New England Patriots: They could've easily signed him by now, even as camp competition, if they wanted to. Maybe they'll change their mind in the summer, but at this point, calling up the Colts to bring back Jacoby Brissett probably makes more sense. All signs indicate the Pats simply aren't interested, either because of his health, his personality or something else.

New York Jets: Adam Gase would assuredly love a better emergency plan behind Sam Darnold after the Luke Falk Experiment, and Newton would be a New York media darling. Problem is, neither Gase nor GM Joe Douglas probably have much interest in putting a former MVP behind Darnold, who's already under pressure to live up to his own hype.

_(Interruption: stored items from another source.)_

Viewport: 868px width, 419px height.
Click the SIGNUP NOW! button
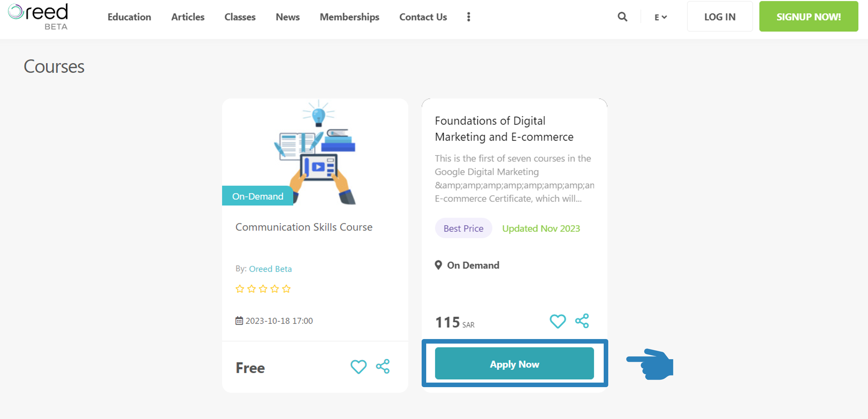tap(808, 17)
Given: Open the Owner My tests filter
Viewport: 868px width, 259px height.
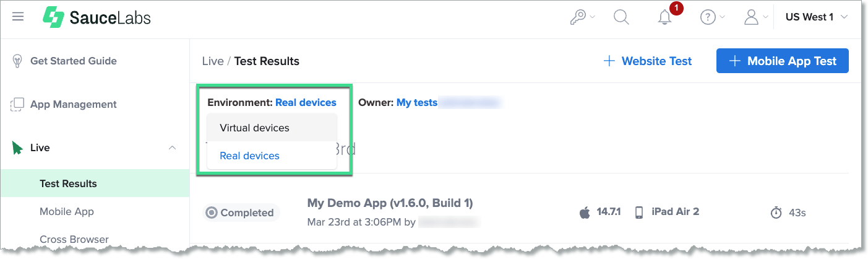Looking at the screenshot, I should point(417,102).
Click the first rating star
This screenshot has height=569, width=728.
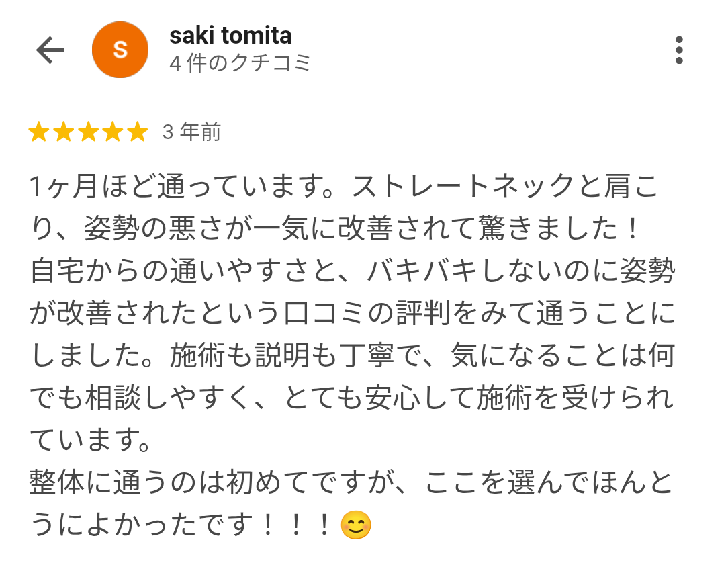pos(38,132)
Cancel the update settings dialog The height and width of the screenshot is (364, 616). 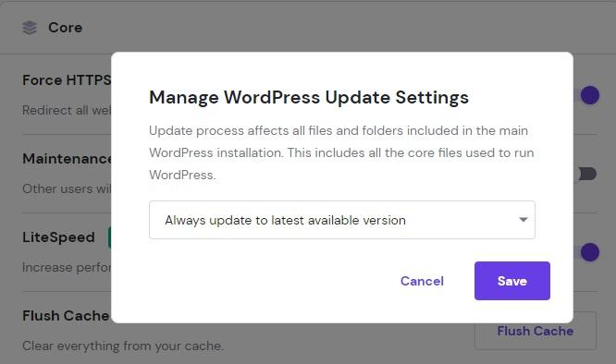coord(422,281)
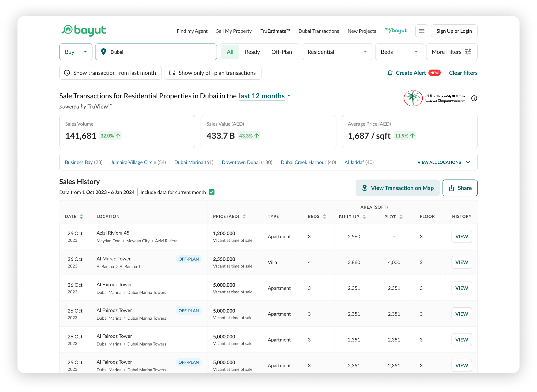Open the Downtown Dubai location link
The image size is (537, 392).
point(241,162)
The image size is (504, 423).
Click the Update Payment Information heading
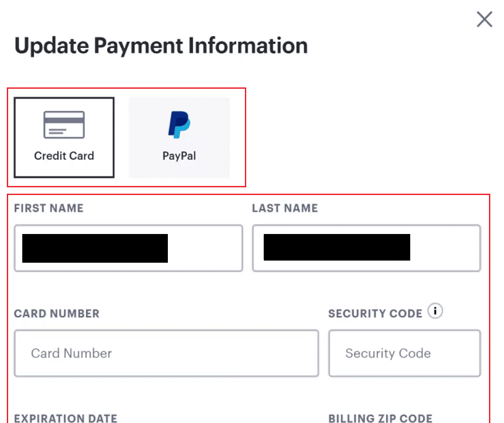[161, 46]
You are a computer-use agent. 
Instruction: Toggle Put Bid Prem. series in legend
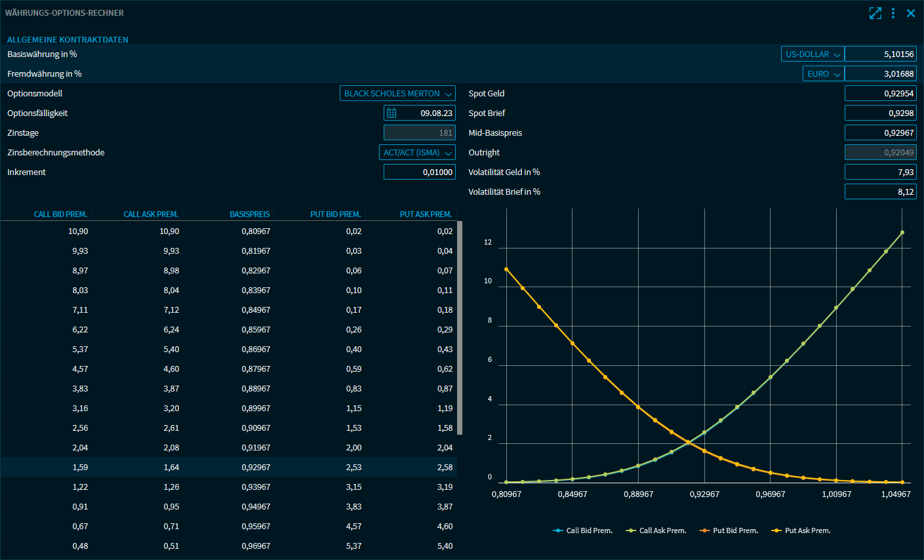pyautogui.click(x=729, y=530)
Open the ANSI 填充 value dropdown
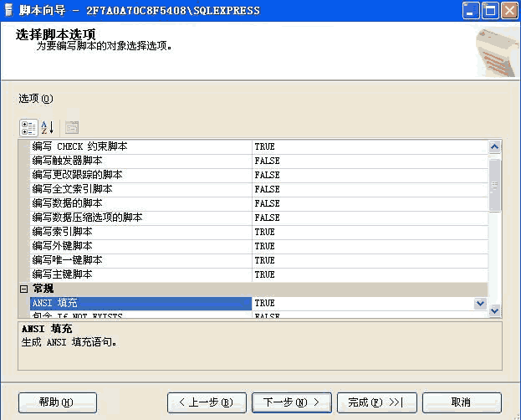This screenshot has width=521, height=420. (480, 303)
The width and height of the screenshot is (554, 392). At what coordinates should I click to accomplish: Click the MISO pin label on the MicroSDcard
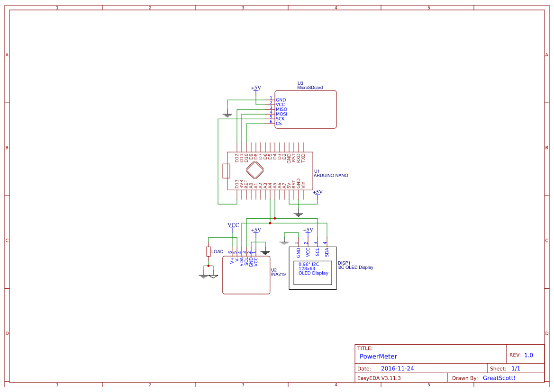282,109
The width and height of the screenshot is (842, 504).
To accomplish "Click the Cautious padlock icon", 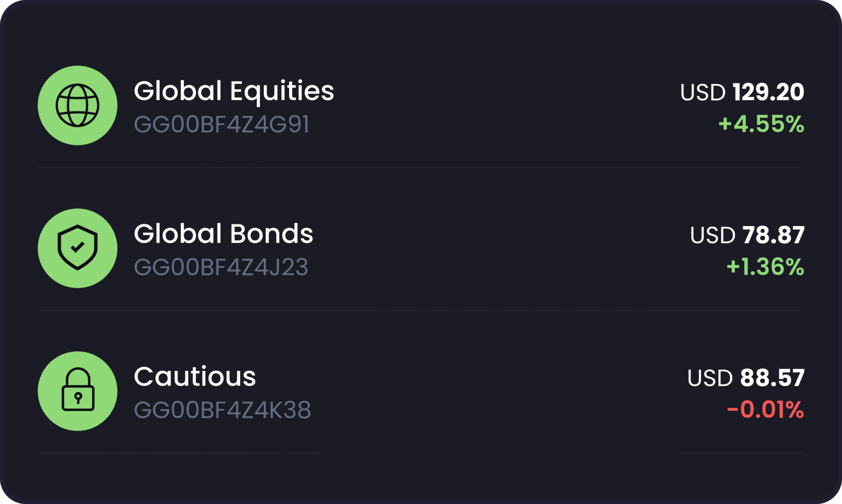I will click(77, 391).
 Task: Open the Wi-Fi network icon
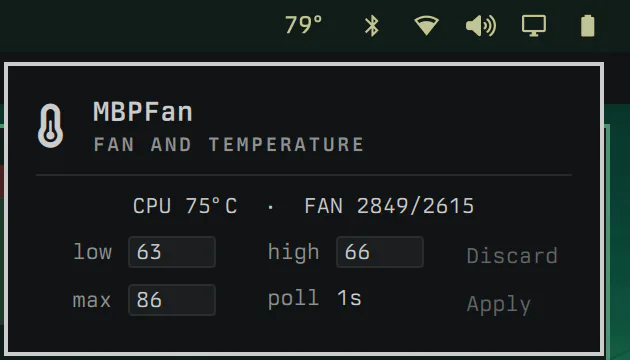click(x=426, y=26)
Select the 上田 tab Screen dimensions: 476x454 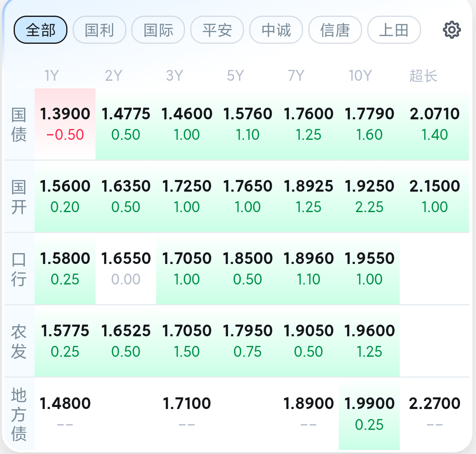(x=394, y=30)
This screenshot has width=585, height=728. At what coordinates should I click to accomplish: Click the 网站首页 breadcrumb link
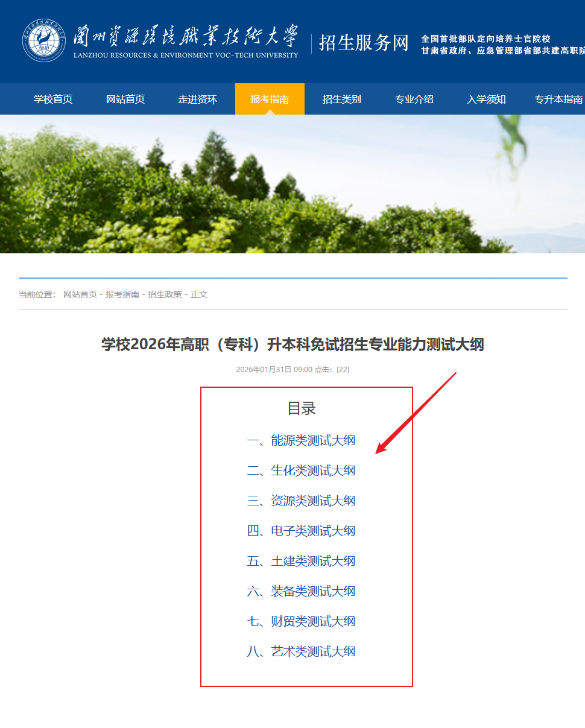point(80,294)
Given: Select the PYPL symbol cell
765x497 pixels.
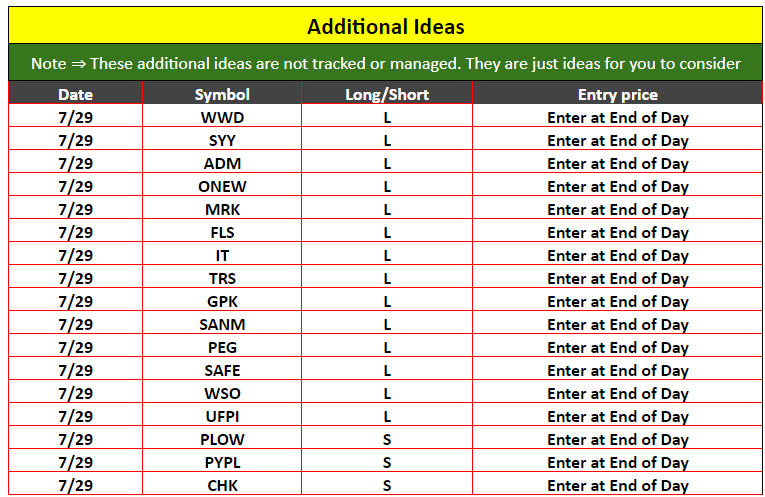Looking at the screenshot, I should click(x=222, y=463).
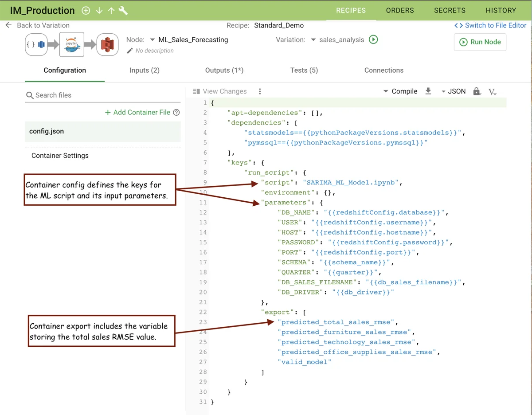Screen dimensions: 532x415
Task: Download the config using the download icon near Compile
Action: tap(428, 91)
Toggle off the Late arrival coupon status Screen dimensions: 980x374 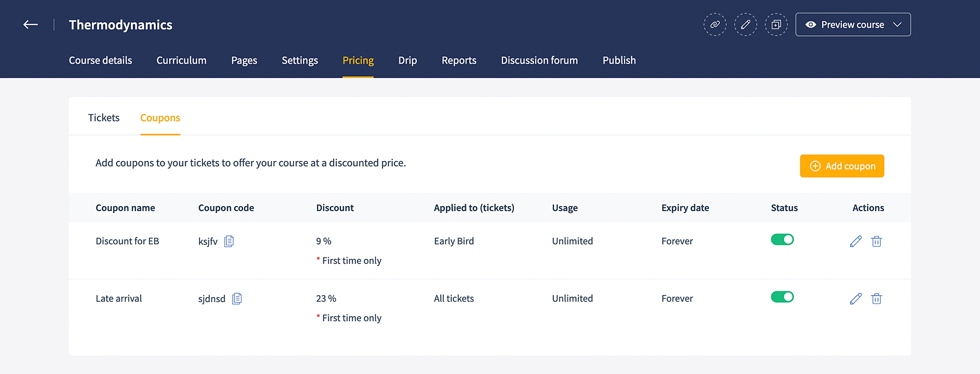pyautogui.click(x=782, y=297)
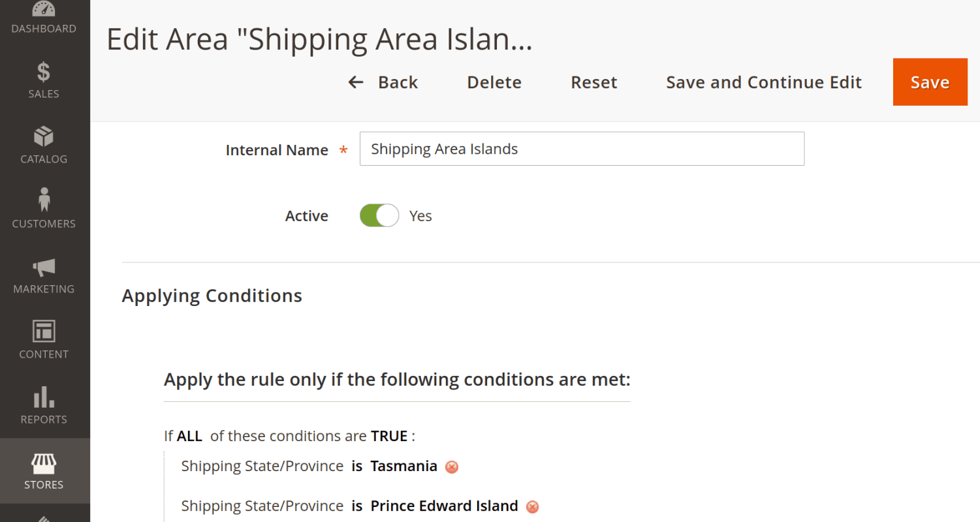Remove the Prince Edward Island condition

click(x=532, y=507)
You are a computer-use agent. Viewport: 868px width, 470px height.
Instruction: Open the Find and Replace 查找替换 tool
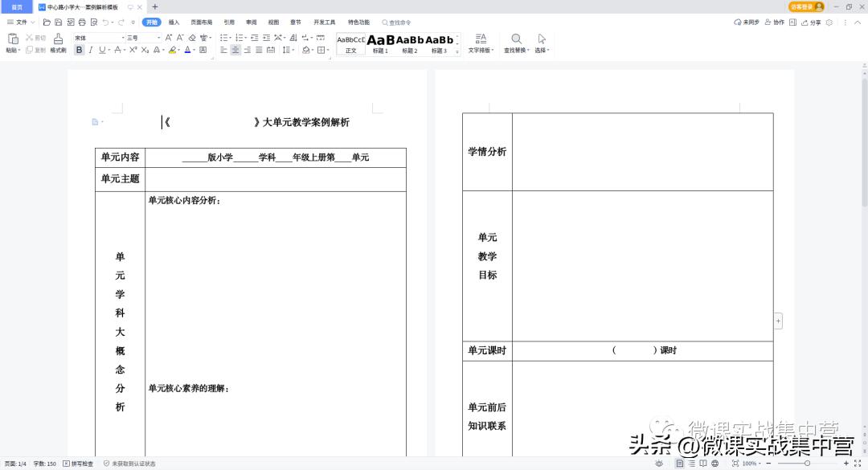[516, 44]
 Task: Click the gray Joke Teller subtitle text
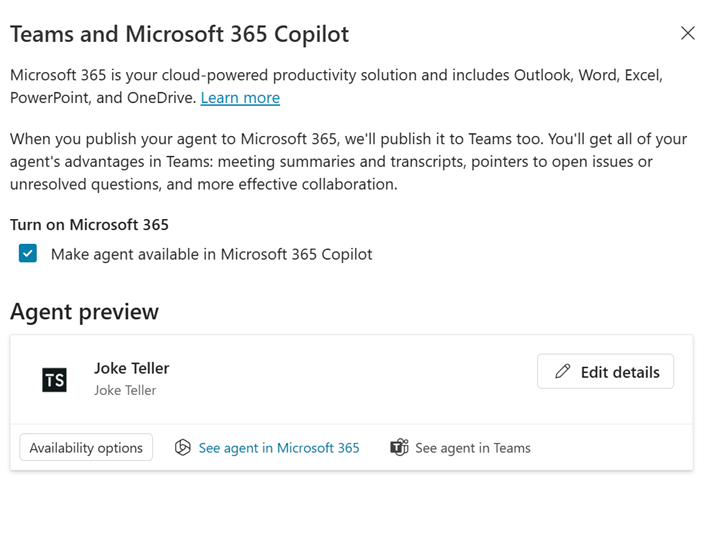[x=125, y=390]
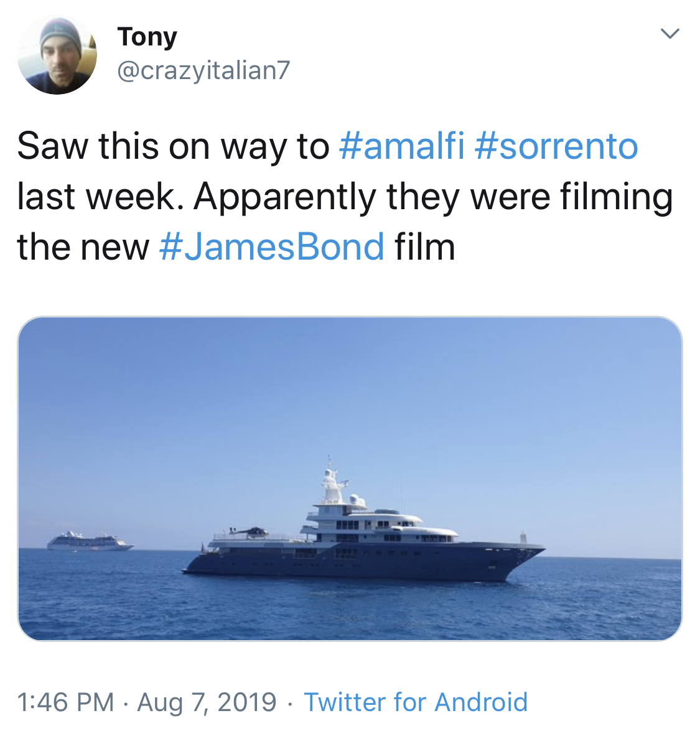This screenshot has width=700, height=731.
Task: Click Tony's round profile avatar
Action: point(57,55)
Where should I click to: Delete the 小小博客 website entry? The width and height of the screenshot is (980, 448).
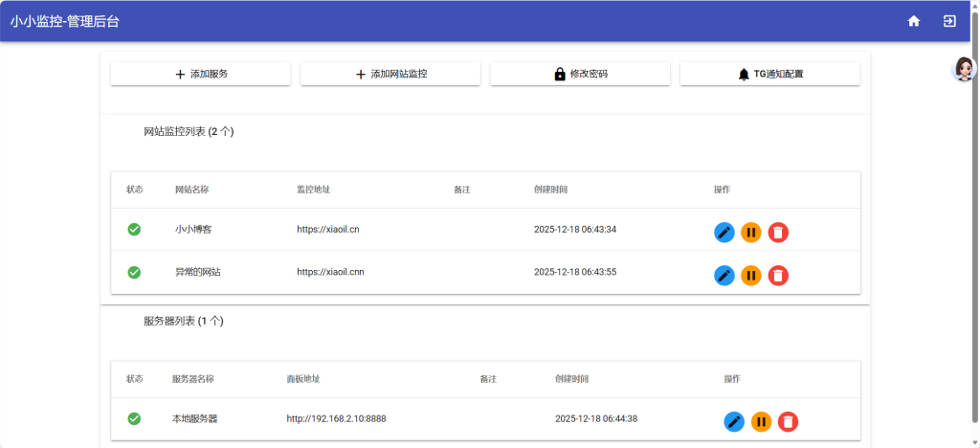[778, 232]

Pittsburgh Steelers: From a purely football perspective, this makes sense. The Steelers want to win now with their ferocious defense, and they saw in 2019 what a subpar backup QB plan can do to your playoff chances. It's just hard to imagine them "endorsing" Ben Roethlisberger's return by adding such a big personality in Newton, even as the backup. They've also stood by Mason Rudolph.

Logical and possible

Arizona Cardinals: They've built around Kyler Murray, but now they need better Murray insurance. Ownership hasn't been afraid to get bold for big-name additions this offseason (see: Hopkins, DeAndre), and Newton shouldn't command much money at this point. He's a clear upgrade on Brett Hundley, and Kliff Kingsbury would surely have no issue adapting the offense for such a notable No. 2.

Baltimore Ravens: They liked Robert Griffin III enough to give him a second contract as Lamar Jackson's No. 2, but come on: You just know John Harbaugh and Greg Roman would drool at the chance to plug Newton into their mobile-QB machine. It'd be a luxury move more than anything, which is why it's still unlikely, but Cam almost certainly wouldn't be opposed.

Los Angeles Rams: The Rams are financially married to Jared Goff, but they just restructured his deal for a reason. They also just need a backup anyway. On paper, it makes sense: Newton gets to bask in the L.A. spotlight for a potential playoff contender, and Sean McVay gets his most talented dual-threat option since RGIII -- and an emergency starter in the event Goff keeps regressing.